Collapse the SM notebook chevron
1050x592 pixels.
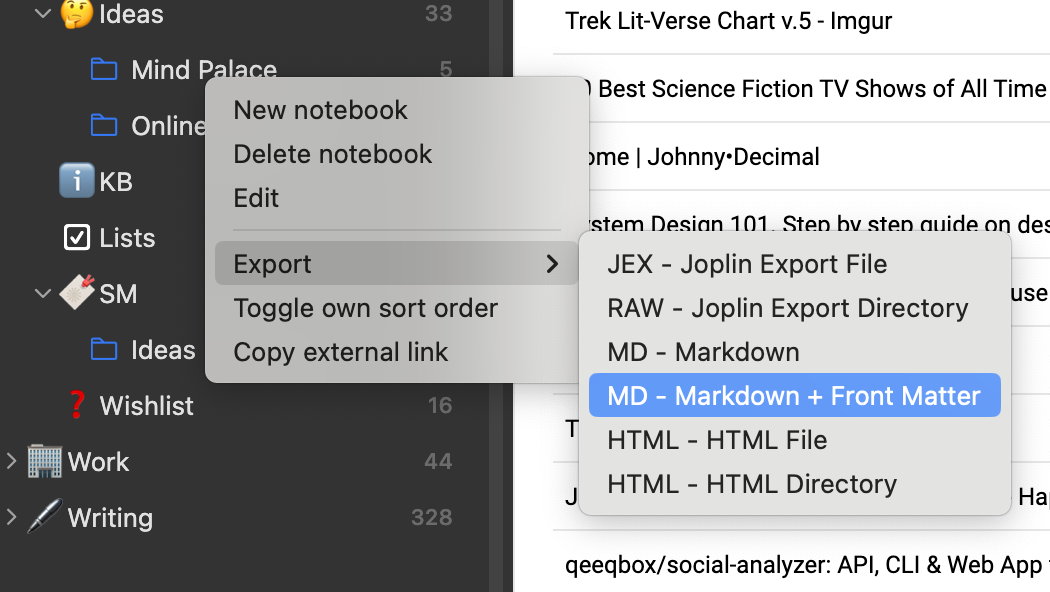43,294
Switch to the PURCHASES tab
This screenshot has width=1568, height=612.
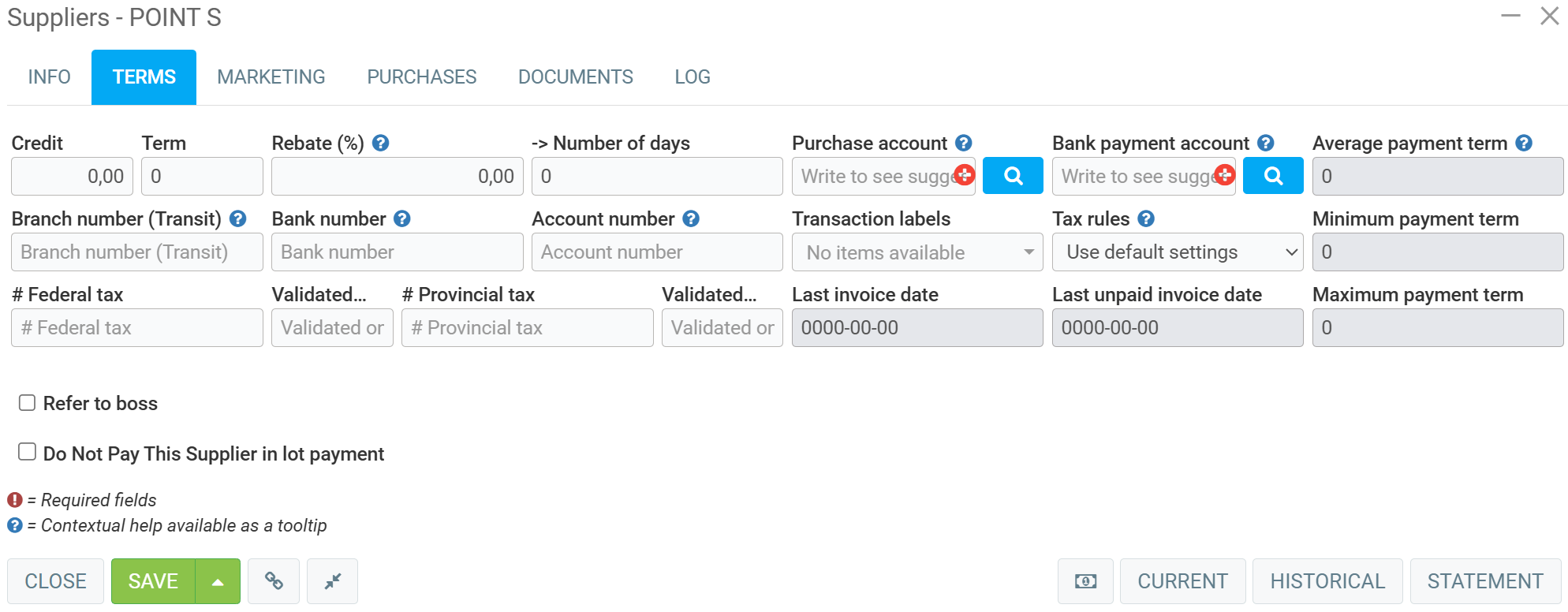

○ ○ ○ ○ ○ ○ ○

**What is required:** Repeat the data above exactly, images excluded.

**Exercise result:**
Collapse the SM notebook chevron
1050x592 pixels.
43,294
Switch to the PURCHASES tab
This screenshot has width=1568, height=612.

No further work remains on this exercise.